SocraticGadfly: Newspapers are dying, at least in Austin

September 02, 2014

Newspapers are dying, at least in Austin

When I'm in the library in the big city, or nearest thing to one that's nearby, I like scanning metropolitan dailies to see just how they're faring on ad inches.

And, the Tuesday, Aug. 26 Austin American Statesman?

Not faring well at all.

Now, Tuesday's not a great day, but, it's not quite as slow as Monday.

But 12 percent? Four pages worth of paid ads in a 50-page paper? That's sad, and ugly.

(One week later, they were up to a full 15.5 percent for Tuesday, Sept. 3. That said, the paper had been cut to 32 pages. And, some of the paid ads were tax-and-budget season legals.)

Add to it that, as fluff, the Statesman's copy staff (which aren't even in Austin, as all but the sports pages are built at a sister Cox paper, the Dayton Daily News) had two pages worth of house ads. That many house ads, compared to that few of paid ads, stand out like a sore thumb.

That said, even bigger papers aren't that much better off.

With September and rising car sale ads, the Dallas Morning News is now above 40 percent on Saturdays, but, on a Wednesday, which is an "OK/decent" day for advertising, it still normally doesn't break 25 percent. Maybe it pushes 30 at times. The Fort Worth Star-Telegram will run about halfway between it and the Statesman. (This library doesn't get the Houston Chronicle, so I can't comment on it.)

The Waco and Temple papers, as smaller seven-days, run around Austin, it seems, on ad percentages. That said, there's no state capital in Waco or Temple, and there's no major oil or other minerals.

And, let's remember, Texas has a pretty "decent" economy.

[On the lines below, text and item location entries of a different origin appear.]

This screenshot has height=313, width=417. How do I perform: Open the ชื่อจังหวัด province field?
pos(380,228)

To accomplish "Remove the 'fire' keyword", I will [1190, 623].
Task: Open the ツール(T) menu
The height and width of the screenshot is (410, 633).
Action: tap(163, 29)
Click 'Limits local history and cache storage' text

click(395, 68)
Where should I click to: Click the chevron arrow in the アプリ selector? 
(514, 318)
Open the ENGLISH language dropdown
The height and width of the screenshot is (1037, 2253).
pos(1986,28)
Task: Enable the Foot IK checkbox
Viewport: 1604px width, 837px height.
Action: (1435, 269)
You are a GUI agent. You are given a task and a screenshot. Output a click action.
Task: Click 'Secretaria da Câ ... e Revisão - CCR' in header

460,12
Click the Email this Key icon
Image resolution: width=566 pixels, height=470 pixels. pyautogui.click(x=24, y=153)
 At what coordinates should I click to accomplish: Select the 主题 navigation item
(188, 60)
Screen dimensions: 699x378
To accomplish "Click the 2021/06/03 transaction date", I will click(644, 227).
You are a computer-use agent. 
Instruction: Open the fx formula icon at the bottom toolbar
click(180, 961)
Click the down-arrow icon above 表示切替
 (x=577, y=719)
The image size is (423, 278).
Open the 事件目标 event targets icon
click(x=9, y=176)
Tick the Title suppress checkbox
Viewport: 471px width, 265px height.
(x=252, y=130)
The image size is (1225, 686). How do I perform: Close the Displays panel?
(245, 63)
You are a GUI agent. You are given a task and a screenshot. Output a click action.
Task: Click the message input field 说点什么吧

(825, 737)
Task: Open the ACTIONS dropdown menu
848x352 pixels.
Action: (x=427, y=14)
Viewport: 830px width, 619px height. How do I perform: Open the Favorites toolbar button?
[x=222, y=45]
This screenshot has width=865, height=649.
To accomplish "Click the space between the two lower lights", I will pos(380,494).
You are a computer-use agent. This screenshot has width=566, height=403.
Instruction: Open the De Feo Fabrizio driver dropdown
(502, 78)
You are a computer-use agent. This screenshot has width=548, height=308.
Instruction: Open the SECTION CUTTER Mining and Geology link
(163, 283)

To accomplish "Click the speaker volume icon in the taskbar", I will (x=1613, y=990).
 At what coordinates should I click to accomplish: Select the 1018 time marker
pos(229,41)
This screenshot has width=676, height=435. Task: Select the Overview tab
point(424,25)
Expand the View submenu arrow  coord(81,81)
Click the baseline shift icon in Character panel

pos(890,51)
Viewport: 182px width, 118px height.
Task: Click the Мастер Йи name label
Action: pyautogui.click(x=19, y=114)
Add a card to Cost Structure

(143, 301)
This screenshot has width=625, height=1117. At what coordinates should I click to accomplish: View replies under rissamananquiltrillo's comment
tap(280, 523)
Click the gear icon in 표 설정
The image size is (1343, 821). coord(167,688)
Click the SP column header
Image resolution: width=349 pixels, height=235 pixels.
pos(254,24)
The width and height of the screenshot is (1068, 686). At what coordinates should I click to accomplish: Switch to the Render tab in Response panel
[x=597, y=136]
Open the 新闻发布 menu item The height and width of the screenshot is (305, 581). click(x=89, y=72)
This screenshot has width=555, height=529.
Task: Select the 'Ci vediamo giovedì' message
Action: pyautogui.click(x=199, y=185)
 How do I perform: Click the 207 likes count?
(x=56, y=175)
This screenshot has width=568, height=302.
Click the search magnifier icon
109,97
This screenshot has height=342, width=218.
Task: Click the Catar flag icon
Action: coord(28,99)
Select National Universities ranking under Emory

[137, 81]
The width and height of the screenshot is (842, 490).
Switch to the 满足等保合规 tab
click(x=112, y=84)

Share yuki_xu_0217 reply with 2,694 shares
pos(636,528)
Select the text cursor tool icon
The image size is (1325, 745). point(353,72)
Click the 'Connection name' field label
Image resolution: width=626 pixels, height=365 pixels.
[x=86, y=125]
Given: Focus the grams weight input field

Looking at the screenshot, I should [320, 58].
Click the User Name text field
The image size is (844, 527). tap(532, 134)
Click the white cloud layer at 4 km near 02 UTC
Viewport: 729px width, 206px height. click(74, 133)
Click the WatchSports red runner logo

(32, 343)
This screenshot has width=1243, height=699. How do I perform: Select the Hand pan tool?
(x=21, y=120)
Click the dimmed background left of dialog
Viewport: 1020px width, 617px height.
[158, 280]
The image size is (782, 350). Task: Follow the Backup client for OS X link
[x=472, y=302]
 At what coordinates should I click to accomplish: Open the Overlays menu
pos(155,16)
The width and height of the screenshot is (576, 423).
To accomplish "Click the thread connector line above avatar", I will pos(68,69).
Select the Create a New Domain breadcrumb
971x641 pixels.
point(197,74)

According to the Columbia Journalism Review, a recent Monday L.A. Times was at just 40 pages. Let's say that they didn't want to run at less than 20 percent advertising. (On all papers, I count classys and obits as straight advertising inches.) Even with the Net economy, surely the Times would have  3x the classys as Austin, and more paid obits, even at higher rates.

So, it couldn't have had more than a 35 percent edge on retail ad space above the Statesman. That's horrible.

I don't know if he had a typo and actually meant 2015, but Ryan Chittum of CJR said that he expects LA to not have a seven-day print daily by the end of this year. That might be a stark guess, but giving Chittum the year's benefit of the doubt, that wouldn't surprise me at all.